Ms. Burton, who rose to lead a fashion house in an industry still largely dominated by men, helped Alexander McQueen evolve from a label beloved by fashion superfans into a modern luxury powerhouse. Her men’s, women’s and accessories collections blended an appreciation for craft — her garments often featured dramatic beading and other embellishments — with the dark glamour and the razor-sharp tailoring favored by her former boss, friend and mentor.
“Through her own experience, sensitivity and talent, Sarah continued to evolve the artistic expression of this iconic house,” François-Henri Pinault, the chairman and chief executive at Kering, said in the brand’s statement. “She kept and continued Lee’s heritage, attention to detail and unique vision, while adding her own personal, highly creative touch.”
Background: An unexpected move amid industrywide designer upheaval
Ms.
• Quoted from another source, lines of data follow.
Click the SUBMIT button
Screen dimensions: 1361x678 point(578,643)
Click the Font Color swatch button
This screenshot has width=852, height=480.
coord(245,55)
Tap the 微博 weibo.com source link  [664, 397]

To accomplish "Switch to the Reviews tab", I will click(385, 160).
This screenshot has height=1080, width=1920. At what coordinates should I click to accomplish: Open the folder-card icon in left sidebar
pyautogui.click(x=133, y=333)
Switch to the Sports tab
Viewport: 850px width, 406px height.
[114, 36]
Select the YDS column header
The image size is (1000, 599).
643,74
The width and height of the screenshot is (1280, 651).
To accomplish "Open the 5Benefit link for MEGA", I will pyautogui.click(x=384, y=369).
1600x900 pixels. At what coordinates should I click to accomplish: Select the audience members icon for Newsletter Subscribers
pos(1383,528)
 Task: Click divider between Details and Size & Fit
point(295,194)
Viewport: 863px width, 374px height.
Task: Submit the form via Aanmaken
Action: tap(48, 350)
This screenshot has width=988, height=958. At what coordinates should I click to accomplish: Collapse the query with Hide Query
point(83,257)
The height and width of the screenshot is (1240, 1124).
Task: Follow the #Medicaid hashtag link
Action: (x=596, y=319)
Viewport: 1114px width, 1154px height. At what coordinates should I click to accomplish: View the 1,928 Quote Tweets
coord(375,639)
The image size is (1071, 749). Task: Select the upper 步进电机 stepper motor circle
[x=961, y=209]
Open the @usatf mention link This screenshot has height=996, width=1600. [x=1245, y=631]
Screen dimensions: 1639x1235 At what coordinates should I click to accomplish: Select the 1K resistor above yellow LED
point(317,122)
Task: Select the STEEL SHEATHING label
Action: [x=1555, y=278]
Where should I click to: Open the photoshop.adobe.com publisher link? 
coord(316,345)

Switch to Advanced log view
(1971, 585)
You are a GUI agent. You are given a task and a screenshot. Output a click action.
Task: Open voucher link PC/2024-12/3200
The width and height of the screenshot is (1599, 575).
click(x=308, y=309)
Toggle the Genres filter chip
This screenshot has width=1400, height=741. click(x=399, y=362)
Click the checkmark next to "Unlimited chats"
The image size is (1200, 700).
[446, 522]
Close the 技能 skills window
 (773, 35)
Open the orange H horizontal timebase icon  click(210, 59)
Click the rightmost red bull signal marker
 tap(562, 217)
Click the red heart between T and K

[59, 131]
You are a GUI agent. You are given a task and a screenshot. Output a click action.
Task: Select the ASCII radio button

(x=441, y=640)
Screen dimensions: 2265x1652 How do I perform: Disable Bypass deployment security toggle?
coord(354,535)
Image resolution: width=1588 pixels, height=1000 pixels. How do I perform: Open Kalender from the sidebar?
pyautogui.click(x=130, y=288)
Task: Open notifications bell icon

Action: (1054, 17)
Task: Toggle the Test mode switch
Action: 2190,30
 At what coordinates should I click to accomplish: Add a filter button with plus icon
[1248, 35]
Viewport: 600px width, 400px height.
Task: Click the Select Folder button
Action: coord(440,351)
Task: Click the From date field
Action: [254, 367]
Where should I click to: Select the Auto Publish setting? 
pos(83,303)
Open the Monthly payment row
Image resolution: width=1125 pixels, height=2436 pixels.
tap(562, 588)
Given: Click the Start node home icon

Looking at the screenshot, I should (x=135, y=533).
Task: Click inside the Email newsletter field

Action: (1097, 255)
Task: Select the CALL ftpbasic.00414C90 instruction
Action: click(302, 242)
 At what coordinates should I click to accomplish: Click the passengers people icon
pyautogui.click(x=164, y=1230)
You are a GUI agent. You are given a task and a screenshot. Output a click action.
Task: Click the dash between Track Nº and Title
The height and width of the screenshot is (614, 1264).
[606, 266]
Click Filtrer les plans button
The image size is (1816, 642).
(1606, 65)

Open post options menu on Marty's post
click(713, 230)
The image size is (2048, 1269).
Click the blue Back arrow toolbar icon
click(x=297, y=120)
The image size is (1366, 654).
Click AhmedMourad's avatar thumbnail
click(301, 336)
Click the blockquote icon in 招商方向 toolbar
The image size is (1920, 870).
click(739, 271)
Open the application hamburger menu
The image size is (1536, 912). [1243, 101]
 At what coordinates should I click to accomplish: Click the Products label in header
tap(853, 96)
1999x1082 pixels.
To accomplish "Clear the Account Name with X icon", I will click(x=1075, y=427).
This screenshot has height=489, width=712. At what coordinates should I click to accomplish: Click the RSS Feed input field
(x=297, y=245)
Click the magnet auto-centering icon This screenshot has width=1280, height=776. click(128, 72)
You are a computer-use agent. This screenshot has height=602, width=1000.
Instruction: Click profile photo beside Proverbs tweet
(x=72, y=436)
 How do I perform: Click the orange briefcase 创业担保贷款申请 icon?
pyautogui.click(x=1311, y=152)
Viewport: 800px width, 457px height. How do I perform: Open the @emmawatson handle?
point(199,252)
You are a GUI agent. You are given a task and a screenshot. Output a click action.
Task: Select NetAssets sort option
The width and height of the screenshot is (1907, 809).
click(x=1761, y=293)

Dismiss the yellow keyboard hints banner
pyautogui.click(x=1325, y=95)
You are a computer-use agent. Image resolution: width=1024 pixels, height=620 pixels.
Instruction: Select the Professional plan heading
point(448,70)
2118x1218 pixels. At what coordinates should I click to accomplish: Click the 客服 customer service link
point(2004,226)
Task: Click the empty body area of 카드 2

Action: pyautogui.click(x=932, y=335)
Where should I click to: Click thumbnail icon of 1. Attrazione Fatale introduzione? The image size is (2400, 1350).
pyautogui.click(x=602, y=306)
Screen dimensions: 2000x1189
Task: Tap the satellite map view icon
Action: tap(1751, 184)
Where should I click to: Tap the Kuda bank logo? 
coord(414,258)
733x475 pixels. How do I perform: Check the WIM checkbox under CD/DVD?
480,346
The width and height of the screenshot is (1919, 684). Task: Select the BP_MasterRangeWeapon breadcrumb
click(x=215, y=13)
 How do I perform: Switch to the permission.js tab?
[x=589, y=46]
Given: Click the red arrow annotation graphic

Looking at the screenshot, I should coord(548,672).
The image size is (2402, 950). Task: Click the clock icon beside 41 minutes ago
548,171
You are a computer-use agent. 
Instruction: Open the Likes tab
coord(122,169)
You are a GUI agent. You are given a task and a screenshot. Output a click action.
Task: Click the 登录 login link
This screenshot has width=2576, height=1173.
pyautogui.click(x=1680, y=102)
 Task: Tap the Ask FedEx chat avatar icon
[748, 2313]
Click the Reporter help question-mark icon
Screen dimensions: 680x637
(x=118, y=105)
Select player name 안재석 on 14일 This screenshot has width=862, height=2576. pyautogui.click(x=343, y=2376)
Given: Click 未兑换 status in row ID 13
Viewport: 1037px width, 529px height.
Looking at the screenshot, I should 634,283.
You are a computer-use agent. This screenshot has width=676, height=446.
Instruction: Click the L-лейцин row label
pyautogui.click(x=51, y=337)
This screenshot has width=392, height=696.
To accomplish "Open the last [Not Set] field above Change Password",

Burton’s departure was announced on the heels of other shake-ups at fashion houses — including Gabriela Hearst’s exit from Chloé, Jeremy Scott’s from Moschino and Alessandro Michele’s from Gucci (which is also owned by Kering). However, her move was not expected by many in the fashion industry, which was largely preoccupied by New York Fashion Week and its shows taking place through Wednesday.
She is exiting Alexander McQueen as the industry is reconfiguring after several volatile years wrought by the pandemic and, more recently, by the economic slowdown in China.
Kering, which bought a 51 percent stake in Alexander McQueen in 2001, is also reconfiguring its organization and its assets.
The conglomerate has appointed Maureen Chiquet, a former chief executive at Chanel, to its board of directors and has named Francesca Bellettini, the chief executive of Saint Laurent, as the deputy chief executive of Kering’s portfolio of brands. Last week, Mr. Pinault said that his family office had bought a majority stake in Creative Artists Agency, one of the biggest talent agencies in Hollywood. And earlier this year, the French luxury group bought Creed, the high-end fragrance brand, as well as a 30 percent stake in Valentino.